- TASK INSTRUCTIONS -
Records follow. Pull out every line that contains "agent".

- Stored records -
• • • • • • •

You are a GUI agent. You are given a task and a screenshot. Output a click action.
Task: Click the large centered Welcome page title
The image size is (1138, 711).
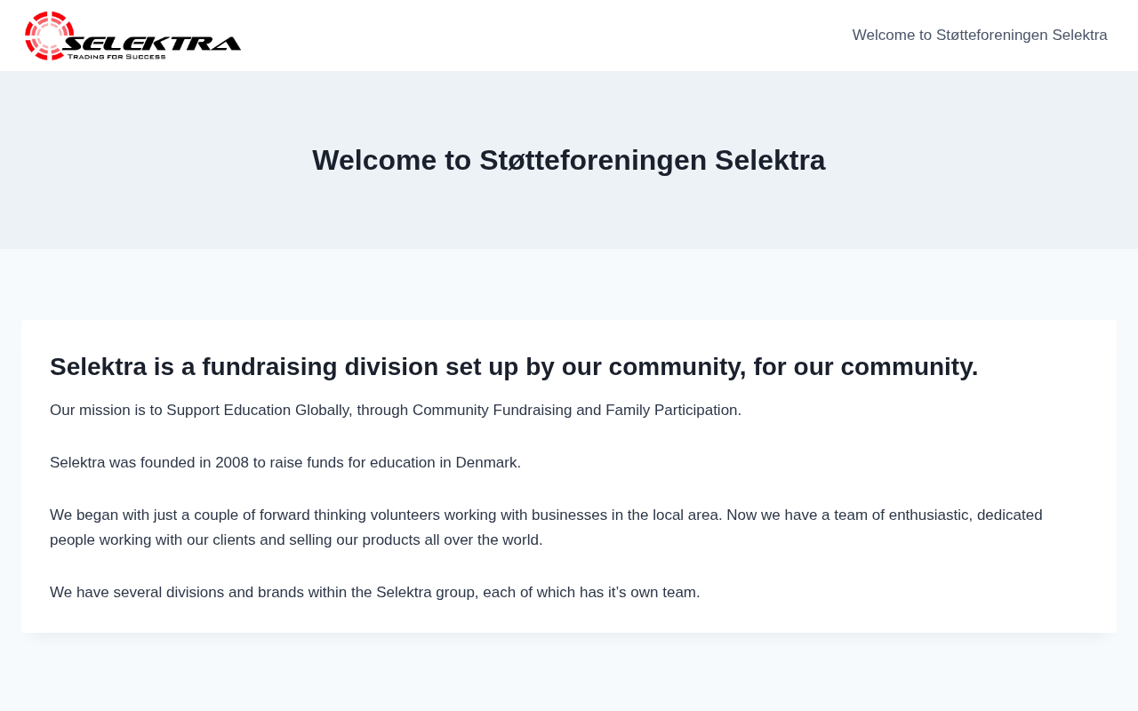568,160
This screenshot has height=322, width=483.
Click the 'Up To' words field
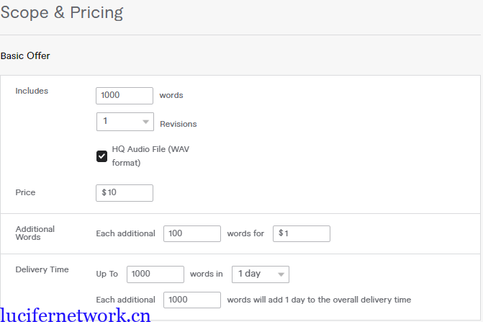point(155,274)
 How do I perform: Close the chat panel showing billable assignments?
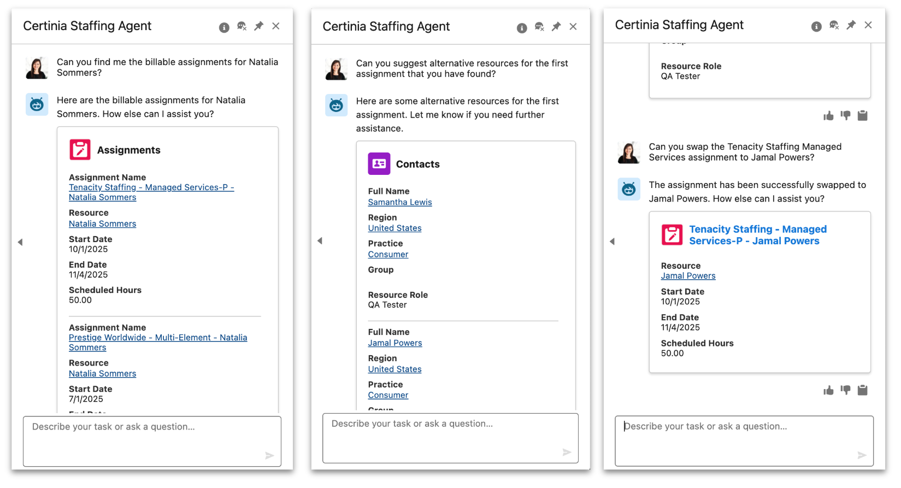point(276,26)
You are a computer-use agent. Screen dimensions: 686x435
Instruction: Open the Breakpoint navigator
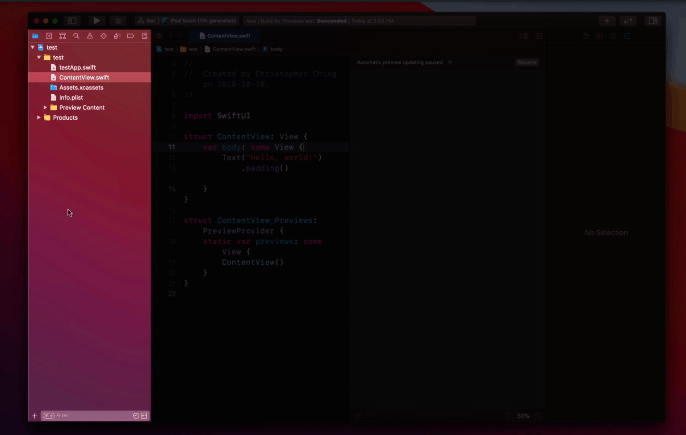pos(130,36)
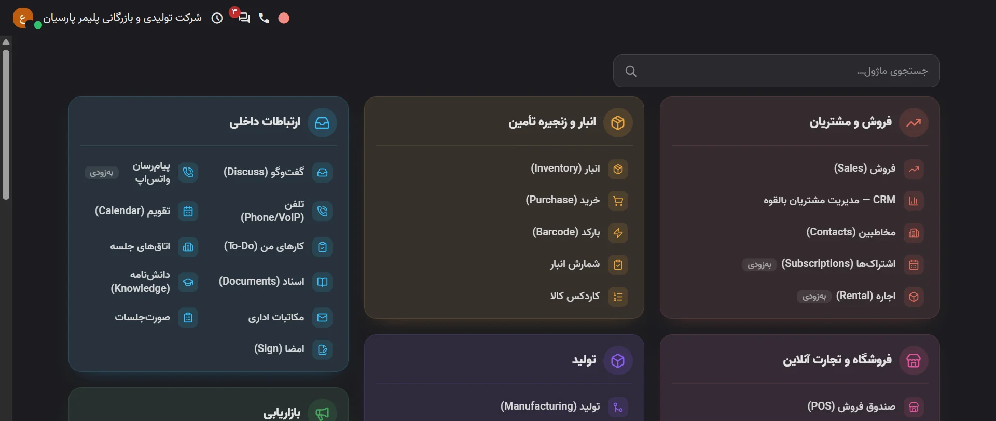Screen dimensions: 996x421
Task: Open the user avatar in top bar
Action: pyautogui.click(x=23, y=18)
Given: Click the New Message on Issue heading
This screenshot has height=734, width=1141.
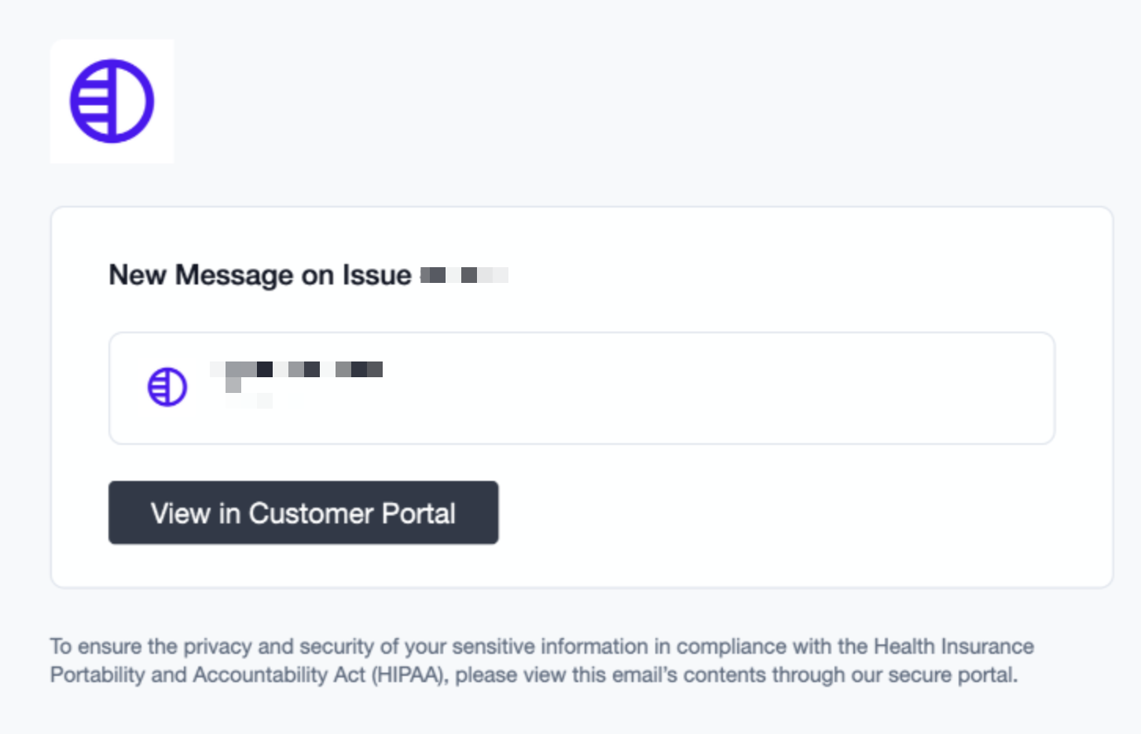Looking at the screenshot, I should point(259,275).
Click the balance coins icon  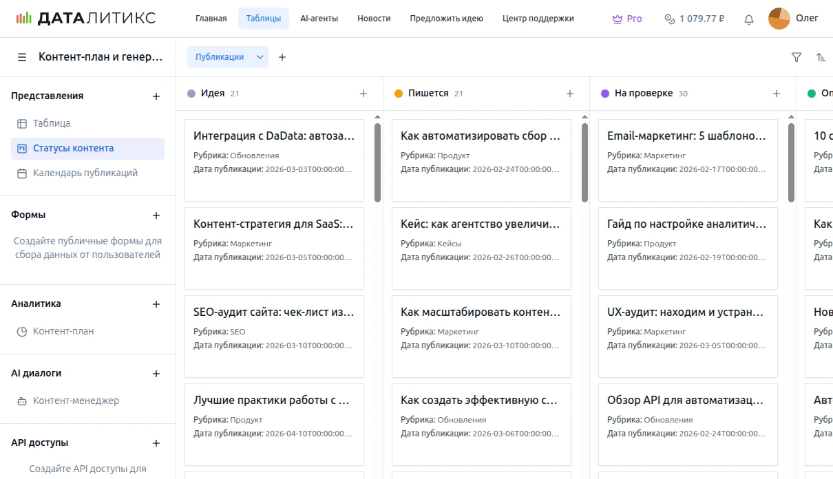pyautogui.click(x=669, y=19)
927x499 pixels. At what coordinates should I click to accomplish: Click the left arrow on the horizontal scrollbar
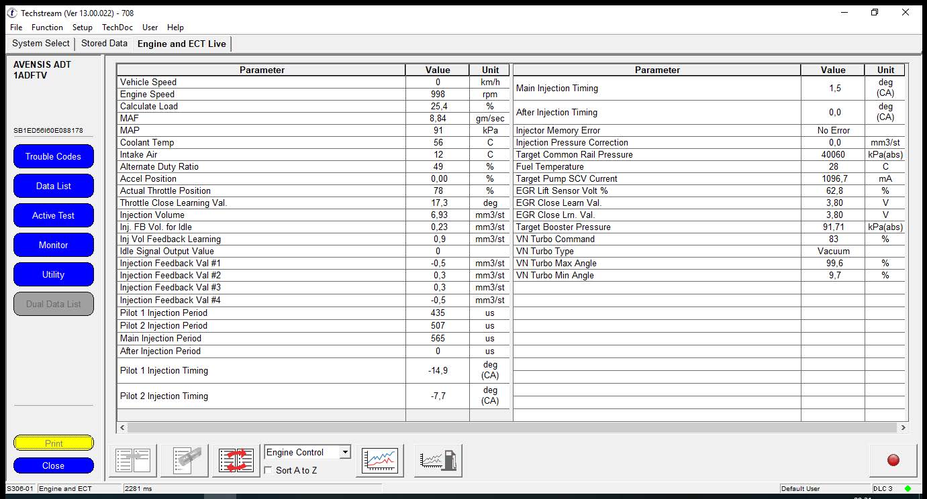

• • • • • • •

- EXPECTED ANSWER -
You are a GUI agent. You are given a task and a screenshot. Output a click action.
You are a computer-use agent. Screen dimensions: 686x435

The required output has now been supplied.